There are some interesting firsts in Irish media history, one of them is the first live field sports broadcast in Europe on the national radio station, 2RN as it was then, which covered a hurling match between Galway and Kilkenny.
This was not without controversy though; the GAA worried that live broadcast of the game could affect attendance and insisted that the coverage of the game start only after a post kick-off delay. This was not unique to the GAA; in Britain such was the concern that radio or TV coverage could affect the all-important revenue generating gate receipts that for decades conservative forces in the FA and club ownership fought against the regular live broadcast of matches or even of extended highlight packages.
For certain generations the only games that they would likely witness on TV were the FA Cup final and certain home internationals. Even Match of the Day was originally limited to highlights of one game from the Saturday fixture list. This persisted into more recent decades with “live” matches being shown at half hour delay.

* **Written instruction 1**
Write out the passage on early sports broadcasting from "There are some" to "Galway and Kilkenny.".
* **Written instruction 2**
List every place name that appears in the passage on early sports broadcasting.
The data items after this point are separate material, unrelated to the passage on early sports broadcasting.

Data items

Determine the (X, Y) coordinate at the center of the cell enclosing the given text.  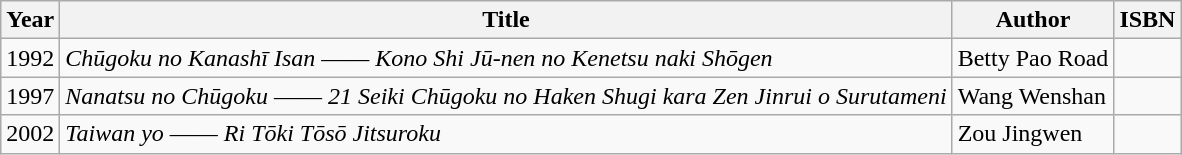
1997 (30, 96)
Taiwan yo ―― Ri Tōki Tōsō Jitsuroku (506, 134)
Title (506, 20)
Nanatsu no Chūgoku ―― 21 Seiki Chūgoku no Haken Shugi kara Zen Jinrui o Surutameni (506, 96)
Wang Wenshan (1033, 96)
1992 (30, 58)
Author (1033, 20)
Betty Pao Road (1033, 58)
ISBN (1148, 20)
Chūgoku no Kanashī Isan ―― Kono Shi Jū-nen no Kenetsu naki Shōgen (506, 58)
2002 (30, 134)
Zou Jingwen (1033, 134)
Year (30, 20)
Find where the given text appears and provide that cell's center as [x, y] coordinate. 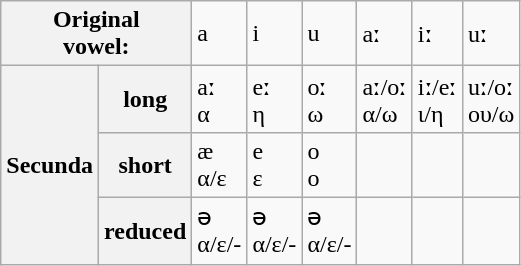
eː η [274, 100]
Originalvowel: [96, 34]
æ α/ε [220, 164]
o ο [330, 164]
i [274, 34]
uː [490, 34]
aː α [220, 100]
reduced [146, 230]
a [220, 34]
aː [384, 34]
Secunda [50, 165]
aː/oː α/ω [384, 100]
e ε [274, 164]
oː ω [330, 100]
iː [437, 34]
uː/oː ου/ω [490, 100]
long [146, 100]
iː/eː ι/η [437, 100]
u [330, 34]
short [146, 164]
Capture the cell that displays the provided text and extract its [x, y] central coordinate. 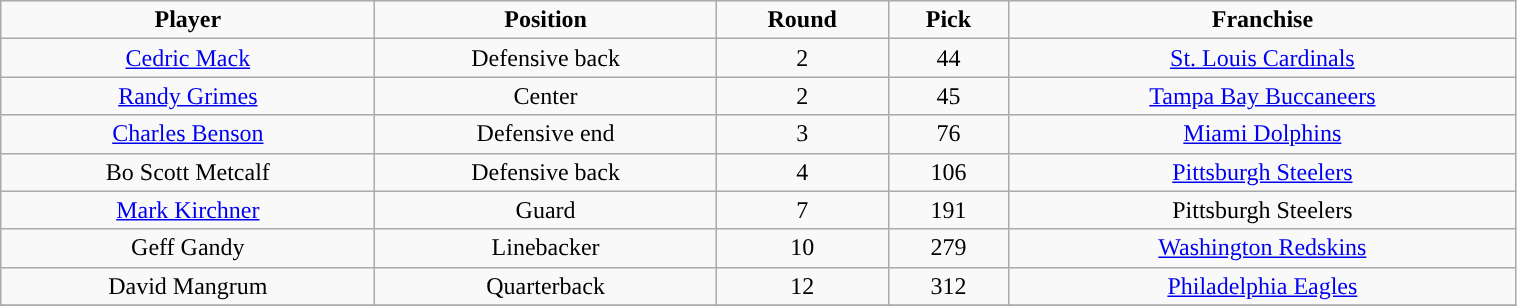
Randy Grimes [188, 96]
Linebacker [546, 248]
Charles Benson [188, 134]
Washington Redskins [1262, 248]
Defensive end [546, 134]
Player [188, 20]
106 [948, 172]
Position [546, 20]
Round [802, 20]
76 [948, 134]
Bo Scott Metcalf [188, 172]
Center [546, 96]
3 [802, 134]
Tampa Bay Buccaneers [1262, 96]
Guard [546, 210]
4 [802, 172]
Geff Gandy [188, 248]
10 [802, 248]
191 [948, 210]
Mark Kirchner [188, 210]
David Mangrum [188, 286]
7 [802, 210]
312 [948, 286]
Quarterback [546, 286]
Pick [948, 20]
St. Louis Cardinals [1262, 58]
45 [948, 96]
Cedric Mack [188, 58]
Miami Dolphins [1262, 134]
44 [948, 58]
12 [802, 286]
279 [948, 248]
Philadelphia Eagles [1262, 286]
Franchise [1262, 20]
Determine the [X, Y] coordinate at the center of the cell enclosing the given text.  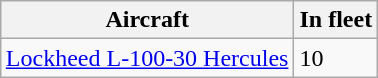
Lockheed L-100-30 Hercules [147, 58]
Aircraft [147, 20]
In fleet [336, 20]
10 [336, 58]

* **Correct answer 1**
There are some interesting firsts in Irish media history, one of them is the first live field sports broadcast in Europe on the national radio station, 2RN as it was then, which covered a hurling match between Galway and Kilkenny.

* **Correct answer 2**
Europe, Galway, Kilkenny, Britain